In many ways, of course, those of us who have known chronic illness over the years, have been here before. 'Welcome to my world!' you might say. Long-term illness and pain isolates you. It cuts you off from human comfort and touch. Robs you of the joys of fellowship and the ability to go out and enjoy the outside world. And it's hard.

This isolation, without the right to an hour's exercise and no ability to go and buy goods at all, reawakens my sympathy for those who have been shielding during this pandemic. But it also clarifies for me the immense frustration that the Apostle Paul must have felt during his two year house arrest in Rome. Not only could he not go out for exercise, or attend church at all, he may well have been chained to a Roman soldier for much of the time as well!

Yet it is possible, even likely, that he wrote his famous letter to the Philippians during this period. It is an epistle marked by joy. The word recurs again and again. He prays with joy (1:4), rejoices that his chains have given him opportunities to share his faith (1:18), and chooses rejoicing in God instead of grumbling and complaining (2:17-18). He expresses joy at the gifts people were placing outside his door (4:10-14), and he not only expresses his own joy in God, but he urges folk who know Christ to 'rejoice always and again I say, rejoice!' (4:4).

So, I am going to try and treat this period of compulsory self-isolation in a more positive way. If you are shielding, or know someone who is, thank God for modern technology that keeps us in contact with others, and use it to be encouraged and to cheer others on. But, if you, like me, are tasting the long weary challenging days of house arrest, then I can do no better than recommend the letter Paul wrote from his Roman first century AirBnB.

After all, 'I can do all this through him who gives me strength' (Phil. 4:13).


Friday, September 04, 2020

Just Breathe


 I once forgot how to breathe. I had been given a much stronger dose of an opiate painkiller in a skin patch format - Fentanyl - many times stronger than conventional morphine. As in the cases where people overdose on this drug, either intentionally or otherwise, the patch suppressed my breathing mechanism. I very nearly died that day. A friend who was a nurse coached me how to breathe until the ambulance arrived, but the simplest and probably most reflex action of my life, breathing, had become a stranger to me. I will never forget the relief of being able to breathe again.

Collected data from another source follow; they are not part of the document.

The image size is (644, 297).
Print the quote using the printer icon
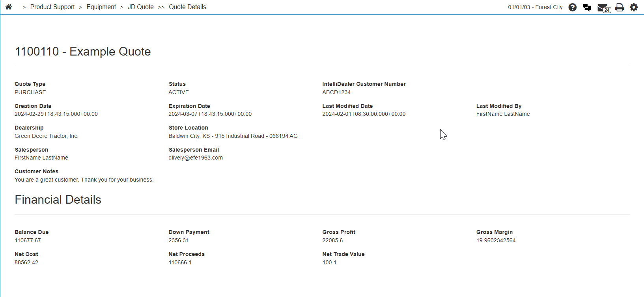pyautogui.click(x=620, y=7)
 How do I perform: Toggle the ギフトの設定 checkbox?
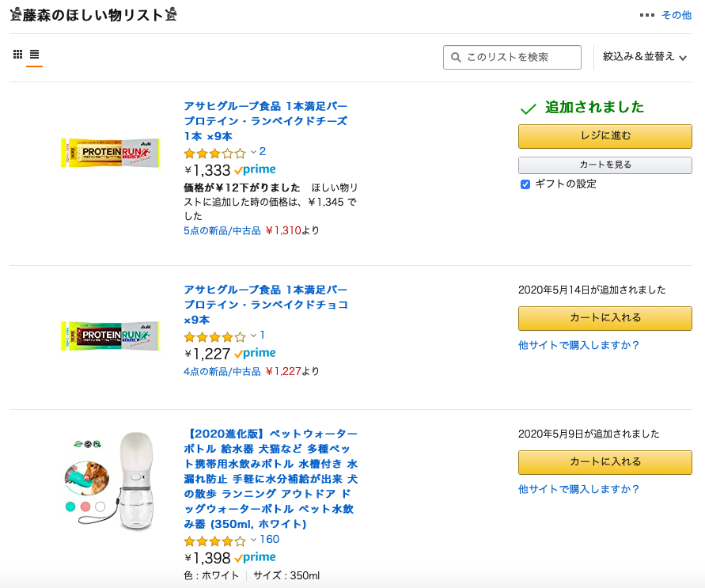(525, 184)
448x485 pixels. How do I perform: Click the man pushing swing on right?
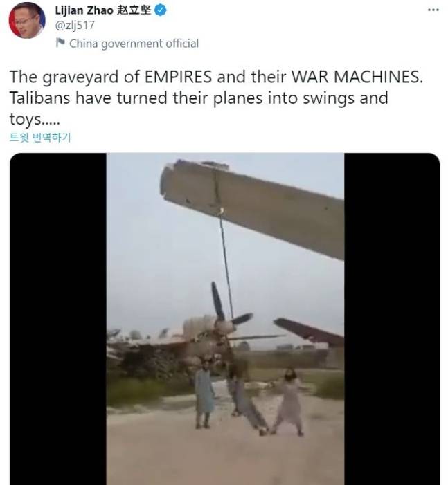coord(289,402)
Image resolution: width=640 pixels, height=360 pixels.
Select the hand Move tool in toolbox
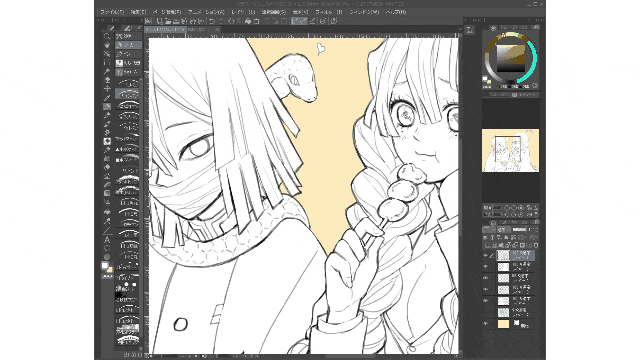pyautogui.click(x=107, y=45)
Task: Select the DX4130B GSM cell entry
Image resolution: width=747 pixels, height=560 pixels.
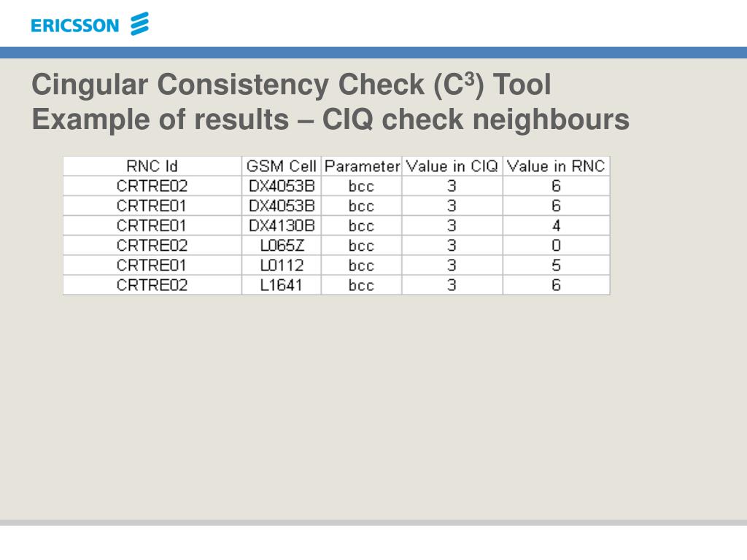Action: [282, 225]
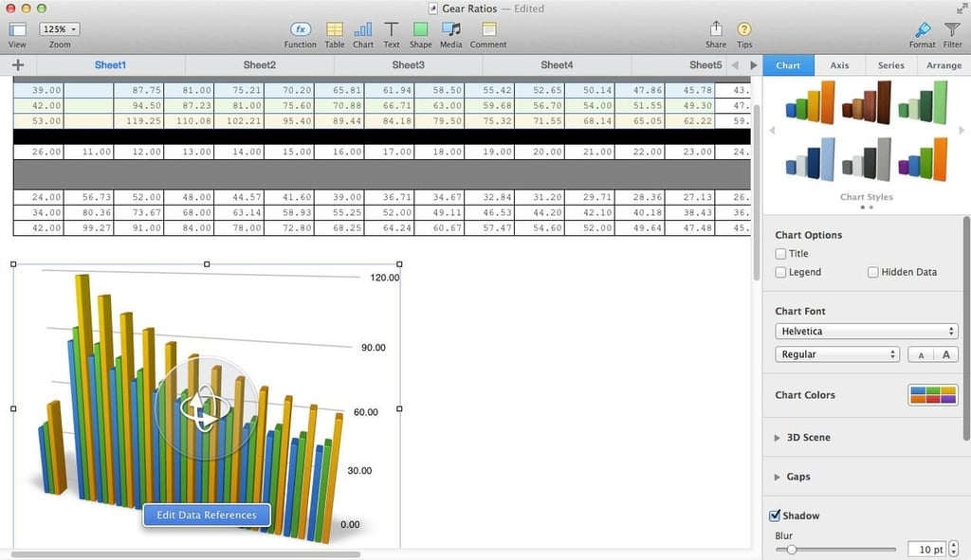971x560 pixels.
Task: Open the Function toolbar icon
Action: (301, 29)
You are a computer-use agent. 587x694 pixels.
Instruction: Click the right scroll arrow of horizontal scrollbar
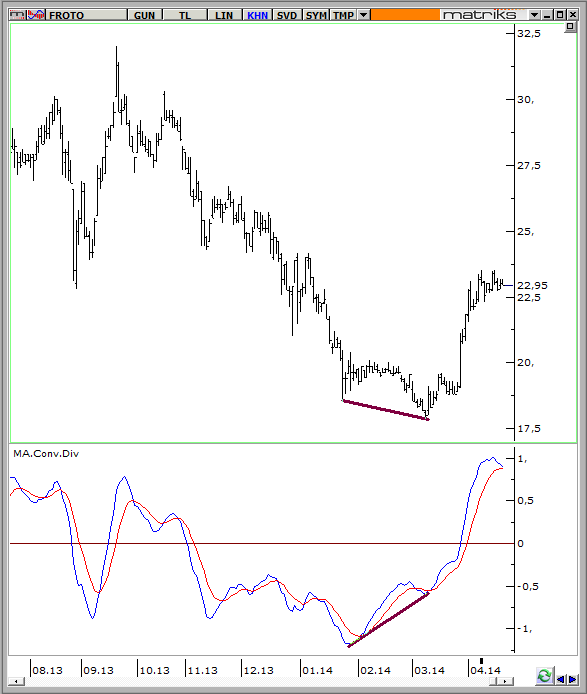click(506, 681)
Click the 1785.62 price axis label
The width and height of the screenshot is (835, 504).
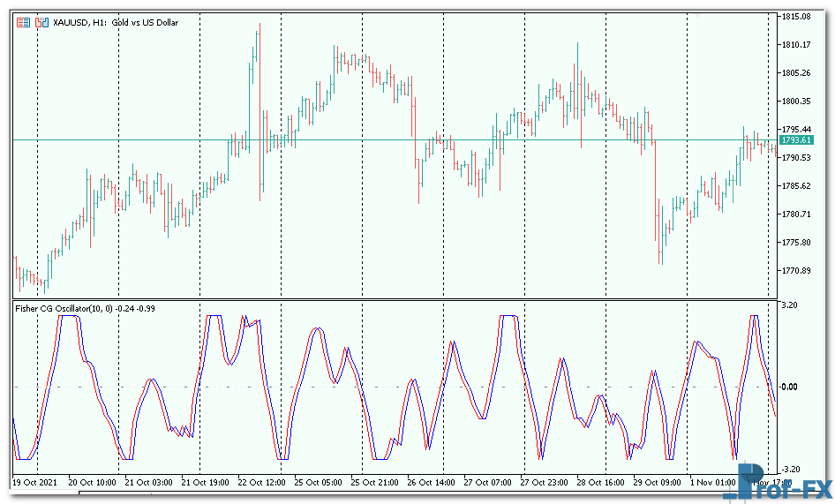tap(797, 186)
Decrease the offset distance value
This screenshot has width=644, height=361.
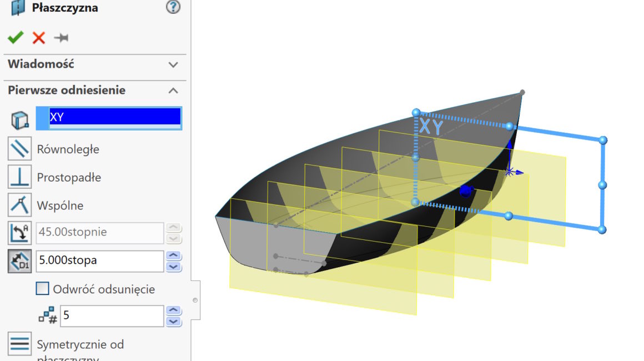click(x=174, y=267)
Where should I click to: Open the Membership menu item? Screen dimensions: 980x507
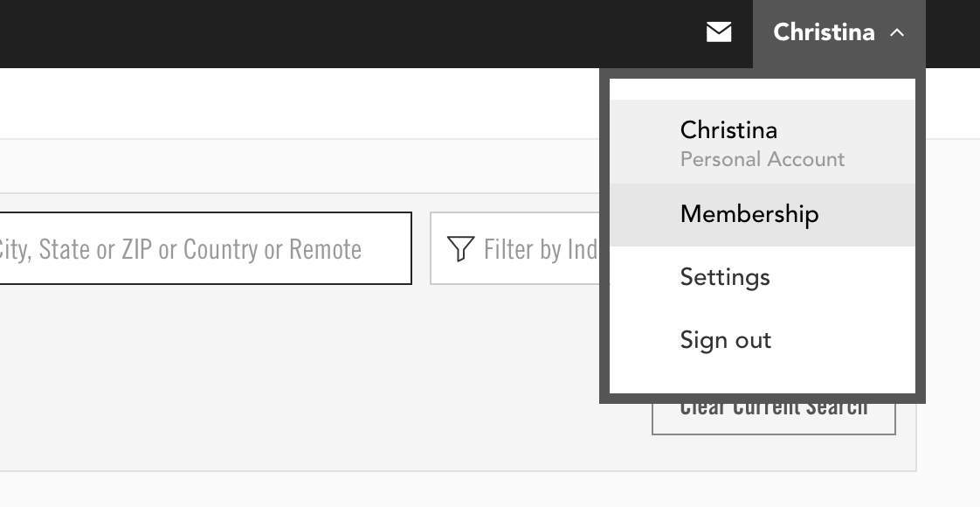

Covid-19 is a respiratory disease. It also attacks the immune system and other aspects of the body's defences, but it is as a lung disease that it has become notoriously efficient. This makes it terrifying to watch sufferers struggling for breath, and survivors left often unable to catch enough breath to speak. A colleague of mine, who survived a potentially deadly attack of the virus and a spell on a ventilator, was advised to do breathing exercises as part of his recovery. He said that the medics also advised him that good breathing etiquette was one way of preparing to be able to face the onslaught of the disease. Whether that is right or not, we don't use much of our lung capacity most of the time. It is good to stand up straight, exhale fully and then inhale to a fuller extent than we normally do.

We need to breathe spiritually too. The Holy Spirit is pictured as God's breath or as a gust of wind, to help us to realise how much we need his presence and power in our lives. In the original picture of God's creating power he is said to have breathed into the nostrils of the first human being and he became a living being. Some believe this is the moment when mankind received its soul or spiritual nature. Whatever, we are spiritual beings and we need God like we need to breathe.

I would never have imagined that I might forget how to breathe. Illness put me into that vulnerable place and I barely escaped with my life. There may be many reasons why we might forget how to have a spiritual life - illness can be one - but there's no time like the present to put that right.

Years ago we used to sing 'Breathe on me breath of God, fill me with life anew'. That still makes sense as a prayer today, especially in the time of a breathing pandemic.